The emphasis is on the motivations and design principles behind the algorithms, on provable performance bounds, and on the mathematical tools and techniques to prove them. The goal is to equip students with a fundamental understanding about why optimization algorithms work, and what their limits are. This understanding will be of help in selecting suitable algorithms in a given application, but providing concrete practical guidance is not our focus.
Prerequisites / Notice
A solid background in analysis and linear algebra; some background in theoretical computer science (computational complexity, analysis of algorithms); the ability to understand and write mathematical proofs.
Performance assessment
Performance assessment information (valid until the course unit is held again)

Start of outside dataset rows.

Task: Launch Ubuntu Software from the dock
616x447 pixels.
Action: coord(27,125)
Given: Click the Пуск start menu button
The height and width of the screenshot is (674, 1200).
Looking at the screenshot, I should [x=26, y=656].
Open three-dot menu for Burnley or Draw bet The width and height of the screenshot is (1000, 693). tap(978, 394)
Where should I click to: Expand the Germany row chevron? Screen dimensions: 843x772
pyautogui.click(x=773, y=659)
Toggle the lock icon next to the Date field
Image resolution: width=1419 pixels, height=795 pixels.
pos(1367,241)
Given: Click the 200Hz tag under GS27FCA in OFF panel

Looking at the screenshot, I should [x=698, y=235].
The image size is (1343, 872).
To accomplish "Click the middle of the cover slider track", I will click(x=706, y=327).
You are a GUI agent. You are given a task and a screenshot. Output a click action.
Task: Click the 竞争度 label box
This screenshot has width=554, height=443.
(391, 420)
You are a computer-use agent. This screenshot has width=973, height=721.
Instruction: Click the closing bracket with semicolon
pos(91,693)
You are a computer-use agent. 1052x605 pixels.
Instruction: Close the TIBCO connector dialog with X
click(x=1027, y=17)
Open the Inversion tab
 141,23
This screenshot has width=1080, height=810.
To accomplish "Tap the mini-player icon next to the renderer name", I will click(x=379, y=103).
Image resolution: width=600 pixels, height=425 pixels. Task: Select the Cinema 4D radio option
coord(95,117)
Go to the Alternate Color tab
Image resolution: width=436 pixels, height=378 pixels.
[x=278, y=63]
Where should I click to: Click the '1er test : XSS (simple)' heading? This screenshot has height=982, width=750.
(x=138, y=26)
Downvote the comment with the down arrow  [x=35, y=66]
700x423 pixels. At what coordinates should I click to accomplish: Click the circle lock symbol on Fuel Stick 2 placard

The performance assessment is only offered in the session after the course unit. Repetition only possible after re-enrolling.
Mode of examination
written 180 minutes
Additional information on mode of examination
At four times during the course of the semester, we will hand out graded assignments (compulsory continuous performance assessments). The solutions are expected to be typeset in LaTeX or similar. Solutions will be graded and contribute 40% to the final grade. Concretely, let P1, P2, P3, P4 be the performances in the four graded assignments, measured as the percentage of points being attained (between 0% and 100%). A graded assignment that is not handed in is counted with a performance of 0%. Let PE be the performance in the final exam. Then the overall course performance is computed as P = 0.1*P1 + 0.1*P2 + 0.1*P3 + 0.1*P4 + 0.6*PE. A course performance of P >= 50% is guaranteed to lead to a passing grade, but depending on the overall performance of the cohort, we may lower the threshold for a passing grade. Assignments can be discussed with colleagues, but we expect an independent writeup.
Written aids
4 pages (A4) of written material (no restrictions regarding form or content)
This information can be updated until the beginning of the semester; information on the examination timetable is binding.